• [Provided text]:
Closed flystar0439 closed 7 years ago
@zet809 We need to take a look whether we can recreate this issue in xCAT local system.
@daniceexi @zet809 @pdlun92 I think we did see this happening in our local system, but not 100% sure how to reproduce it consistently. Can we show the BMC closing outside of rcons? It would help us go to the firmware team with something...
I have Little Endian Machines for one of my customers, if it helps to test, then happy to do it.
It is already provisioned, and on post-install duties
@whowutwut As @zet809 mentioned that we can recreate this problem when just using ipmitool, we can use this fact to talk with firmware team. Could we find an official way to discuss or open but to firmware team?
@arif-ali Could you LE machine recreate this issue consistently?
I don't see an issue myself, but if there is anything I can do to try and reproduce, then will happy to do it
@arif-ali do you have an environment where you have the same open power machines managed by two xcat mgmt nodes? I seem to recall we saw this happening when we were sharing machines in our development env moving them between mgmt nodes...
no, I only have one management node. the only thing is that I enable consoleondemand in the site table, so that would be the only difference with the console setup. As that can fill up /var/log/console
while going through the installation phases
@whowutwut The creator of the issue mentioned that he only has one MN. So the root cause of this issue was NOT caused multiple MNs.

• [Written task]: Reproduce the xCAT console thread above word for word, from start to finish.

• [Provided material]:
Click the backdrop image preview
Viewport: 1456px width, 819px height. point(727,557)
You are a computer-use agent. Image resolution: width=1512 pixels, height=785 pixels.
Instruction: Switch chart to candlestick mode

• [Complete output]:
Closed flystar0439 closed 7 years ago
@zet809 We need to take a look whether we can recreate this issue in xCAT local system.
@daniceexi @zet809 @pdlun92 I think we did see this happening in our local system, but not 100% sure how to reproduce it consistently. Can we show the BMC closing outside of rcons? It would help us go to the firmware team with something...
I have Little Endian Machines for one of my customers, if it helps to test, then happy to do it.
It is already provisioned, and on post-install duties
@whowutwut As @zet809 mentioned that we can recreate this problem when just using ipmitool, we can use this fact to talk with firmware team. Could we find an official way to discuss or open but to firmware team?
@arif-ali Could you LE machine recreate this issue consistently?
I don't see an issue myself, but if there is anything I can do to try and reproduce, then will happy to do it
@arif-ali do you have an environment where you have the same open power machines managed by two xcat mgmt nodes? I seem to recall we saw this happening when we were sharing machines in our development env moving them between mgmt nodes...
no, I only have one management node. the only thing is that I enable consoleondemand in the site table, so that would be the only difference with the console setup. As that can fill up /var/log/console
while going through the installation phases
@whowutwut The creator of the issue mentioned that he only has one MN. So the root cause of this issue was NOT caused multiple MNs.